James Turner: The Stirling Prize is the award that I think any any architects would be kind of staggered to win I guess and it is it is a kind of real, I think what makes it really special this year is its the first social housing scheme to ever win the Stirling Prize and I think it shows a real shift from RIBA not just looking at kind of starchitect buildings like opera houses, you know libraries, train stations, but actually schemes that make a real difference to people on a smaller scale so I think there's a real I know Alan Jones is a real advocator of social housing and kind of pushing you know trying to raise the benchmark for it and I think what's kind of been really well received by the practice is that you know a we've been in the same year we won the Niamh Brown award and Stirling Prize it really does put social housing in the spotlight.
Ben Murray: So why has no the council housing projects won this award before? How brave and ambitious have Norwich Council been?
James Turner: Building housing is hard, building housing as a local authority is even harder and then setting your aspirations and benchmark to be a hundred percent passive house and deliver something of real quality under traditional contract, you know Norwich should really be applauded for you know taking that risk as a local authority and I think setting Norwich on a pedestal as a project I think is a fantastic way of kind of saying to local authorities look you can do it and you do have to take a risk, you do you have to kind of embed yourself as a client in delivering the schemes but it shows it can be done and it shows it can be done to an incredibly high standard and in some cases better than a lot of private developers can do.
Ben Murray: So it's hard to do and takes a commitment from all parties, but what makes it stand out? What's the secret to the design?
James Turner: So the scheme itself is based on the idea of a fourty metre Victorian terraced streets so there's an area very close to the side that are typical of a series of kind of typical nineteenth century Victorian terraced streets you'd find in any parts of the country so you know nothing groundbreaking in that respect but what we’ve took the courage to be done is take that kind of concept and so brought into the twenty first century so adapting the site section so you’re kind of getting maximum solar orientation which is effectively turning itself into a free heat, so your massively reducing your energy bills by you know just designing to maximize free energy from the sun. The other thing that we've done along side this is that is the kind of recreation terrace streets of Norwich and I think a lot of people have got onboard with that here kind of not trying oxygen not trying to be this kind of fancy thing it's kind of very legible and very understandable and I think people find comfort in knowing you know we're not creating flats, were creating houses and I think the city really got onboard with the confirmation of creating family houses as opposed to just creating more blocks of flats which you see you know across the country.

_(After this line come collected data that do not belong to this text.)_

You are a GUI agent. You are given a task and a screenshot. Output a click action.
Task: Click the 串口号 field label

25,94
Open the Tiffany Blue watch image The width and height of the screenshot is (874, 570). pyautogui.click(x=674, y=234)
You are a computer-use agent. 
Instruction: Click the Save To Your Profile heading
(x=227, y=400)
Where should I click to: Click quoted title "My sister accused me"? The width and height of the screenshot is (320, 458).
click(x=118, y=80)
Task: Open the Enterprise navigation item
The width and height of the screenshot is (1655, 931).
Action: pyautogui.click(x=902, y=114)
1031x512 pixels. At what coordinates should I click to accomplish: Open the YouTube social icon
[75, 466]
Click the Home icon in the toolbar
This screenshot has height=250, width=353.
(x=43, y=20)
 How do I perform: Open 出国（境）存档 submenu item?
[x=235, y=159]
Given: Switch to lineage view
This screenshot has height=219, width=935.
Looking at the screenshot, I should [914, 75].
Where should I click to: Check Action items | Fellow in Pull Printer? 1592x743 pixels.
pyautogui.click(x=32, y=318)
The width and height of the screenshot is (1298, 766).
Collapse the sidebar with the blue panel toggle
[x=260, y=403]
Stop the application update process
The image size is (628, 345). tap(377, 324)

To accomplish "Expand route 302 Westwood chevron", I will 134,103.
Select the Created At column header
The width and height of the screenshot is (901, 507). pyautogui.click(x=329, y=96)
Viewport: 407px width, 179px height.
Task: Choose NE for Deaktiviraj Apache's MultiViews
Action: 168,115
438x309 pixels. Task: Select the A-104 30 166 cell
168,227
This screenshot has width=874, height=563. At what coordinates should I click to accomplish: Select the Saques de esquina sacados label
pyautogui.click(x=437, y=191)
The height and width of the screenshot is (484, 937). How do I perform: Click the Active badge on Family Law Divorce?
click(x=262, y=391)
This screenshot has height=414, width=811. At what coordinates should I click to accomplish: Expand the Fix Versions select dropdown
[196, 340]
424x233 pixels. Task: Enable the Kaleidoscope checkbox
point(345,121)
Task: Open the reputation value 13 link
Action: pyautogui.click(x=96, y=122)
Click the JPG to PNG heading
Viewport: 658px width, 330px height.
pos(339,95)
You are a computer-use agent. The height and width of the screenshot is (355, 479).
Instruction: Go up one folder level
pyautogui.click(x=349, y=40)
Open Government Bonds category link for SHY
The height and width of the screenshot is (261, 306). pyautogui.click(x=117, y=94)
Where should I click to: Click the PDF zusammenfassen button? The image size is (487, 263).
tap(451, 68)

This kind of series of terraced streets also has a kind of secondary focus which is small children's play. So residents definitely felt very strongly that small children's play should be really embedded into the scheme and again one of the risks the city have taken is kind of trusting our role as designers to kind of suggest things that would not normally be done and one of those things in particular was the creation of a ginnel space which is kind of a back alley way which all of the houses lead onto that runs down the center of the scheme as a kind of spine. What was been really successful is the we've we've kind of designs things like the garden fences at the low enough that people can talk to each other across the across the fence and actually get to know their neighbors, all those gardens and lead out on to that ginnel space which is locked to each end and which means that you know kids can be allowed to roame free out there and you know we we've been around there when you know talking with residents and kids would actually open the back gate run up to the gate will knock on the window and say can I come play with my mates and it just shows that actually if you offer people these opportunities they can work and I think where the city has been you know I said they were taking risks, you know in all of the various meetings that we had with us it's going to be for the mattresses, it will be a dumping ground it will be full of anti social behaviour, I think it's been anything but and I think it just shows that if councils are willing to take those risks and manage them you know you can create some really fantastic spaces.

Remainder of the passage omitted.